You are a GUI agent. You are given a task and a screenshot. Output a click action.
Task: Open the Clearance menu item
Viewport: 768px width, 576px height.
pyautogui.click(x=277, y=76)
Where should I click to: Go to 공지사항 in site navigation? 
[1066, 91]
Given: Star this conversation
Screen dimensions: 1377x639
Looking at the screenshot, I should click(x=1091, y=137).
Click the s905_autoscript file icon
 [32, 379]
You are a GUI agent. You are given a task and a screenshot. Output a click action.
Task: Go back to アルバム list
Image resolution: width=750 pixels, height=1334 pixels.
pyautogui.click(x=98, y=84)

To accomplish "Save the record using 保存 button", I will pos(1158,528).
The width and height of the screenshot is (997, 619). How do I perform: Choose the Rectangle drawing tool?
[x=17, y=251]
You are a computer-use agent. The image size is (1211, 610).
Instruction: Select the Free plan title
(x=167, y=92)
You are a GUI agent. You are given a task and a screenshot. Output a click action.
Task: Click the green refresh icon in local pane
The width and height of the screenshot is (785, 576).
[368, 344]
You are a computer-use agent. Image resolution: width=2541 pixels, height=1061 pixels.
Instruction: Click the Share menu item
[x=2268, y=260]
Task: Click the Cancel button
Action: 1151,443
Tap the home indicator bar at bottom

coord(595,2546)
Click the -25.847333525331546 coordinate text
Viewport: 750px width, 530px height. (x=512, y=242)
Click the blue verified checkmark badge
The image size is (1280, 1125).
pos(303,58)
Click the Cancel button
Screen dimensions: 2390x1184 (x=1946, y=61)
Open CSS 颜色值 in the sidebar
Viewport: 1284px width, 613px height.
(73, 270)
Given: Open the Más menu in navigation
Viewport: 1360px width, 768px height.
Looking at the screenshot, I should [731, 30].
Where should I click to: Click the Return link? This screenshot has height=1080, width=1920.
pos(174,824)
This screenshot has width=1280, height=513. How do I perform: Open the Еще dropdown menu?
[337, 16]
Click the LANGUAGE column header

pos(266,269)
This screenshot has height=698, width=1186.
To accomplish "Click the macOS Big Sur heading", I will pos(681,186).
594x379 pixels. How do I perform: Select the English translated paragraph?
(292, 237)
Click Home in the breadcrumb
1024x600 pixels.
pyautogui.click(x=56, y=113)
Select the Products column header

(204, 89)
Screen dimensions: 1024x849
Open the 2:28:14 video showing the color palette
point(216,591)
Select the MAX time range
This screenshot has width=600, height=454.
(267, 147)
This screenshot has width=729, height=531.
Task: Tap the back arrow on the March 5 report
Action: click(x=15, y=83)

= = =

Problem: Go through the records and copy each one exactly.

Completed exercise:
You are a GUI agent. You are given a task and a screenshot. Output a click action.
Task: Open the Clearance menu item
Viewport: 768px width, 576px height.
pyautogui.click(x=277, y=76)
Where should I click to: Go to 공지사항 in site navigation? 
[1066, 91]
Given: Star this conversation
Screen dimensions: 1377x639
Looking at the screenshot, I should click(x=1091, y=137).
Click the s905_autoscript file icon
 [32, 379]
You are a GUI agent. You are given a task and a screenshot. Output a click action.
Task: Go back to アルバム list
Image resolution: width=750 pixels, height=1334 pixels.
pyautogui.click(x=98, y=84)

To accomplish "Save the record using 保存 button", I will pos(1158,528).
The width and height of the screenshot is (997, 619). How do I perform: Choose the Rectangle drawing tool?
[x=17, y=251]
You are a computer-use agent. The image size is (1211, 610).
Instruction: Select the Free plan title
(x=167, y=92)
You are a GUI agent. You are given a task and a screenshot. Output a click action.
Task: Click the green refresh icon in local pane
The width and height of the screenshot is (785, 576).
[368, 344]
You are a computer-use agent. Image resolution: width=2541 pixels, height=1061 pixels.
Instruction: Click the Share menu item
[x=2268, y=260]
Task: Click the Cancel button
Action: 1151,443
Tap the home indicator bar at bottom

coord(595,2546)
Click the -25.847333525331546 coordinate text
Viewport: 750px width, 530px height. (x=512, y=242)
Click the blue verified checkmark badge
The image size is (1280, 1125).
pos(303,58)
Click the Cancel button
Screen dimensions: 2390x1184 (x=1946, y=61)
Open CSS 颜色值 in the sidebar
Viewport: 1284px width, 613px height.
(73, 270)
Given: Open the Más menu in navigation
Viewport: 1360px width, 768px height.
Looking at the screenshot, I should [731, 30].
Where should I click to: Click the Return link? This screenshot has height=1080, width=1920.
pos(174,824)
This screenshot has width=1280, height=513. How do I perform: Open the Еще dropdown menu?
[337, 16]
Click the LANGUAGE column header

pos(266,269)
This screenshot has height=698, width=1186.
To accomplish "Click the macOS Big Sur heading", I will pos(681,186).
594x379 pixels. How do I perform: Select the English translated paragraph?
(292, 237)
Click Home in the breadcrumb
1024x600 pixels.
pyautogui.click(x=56, y=113)
Select the Products column header

(204, 89)
Screen dimensions: 1024x849
Open the 2:28:14 video showing the color palette
point(216,591)
Select the MAX time range
This screenshot has width=600, height=454.
(267, 147)
This screenshot has width=729, height=531.
Task: Tap the back arrow on the March 5 report
Action: click(x=15, y=83)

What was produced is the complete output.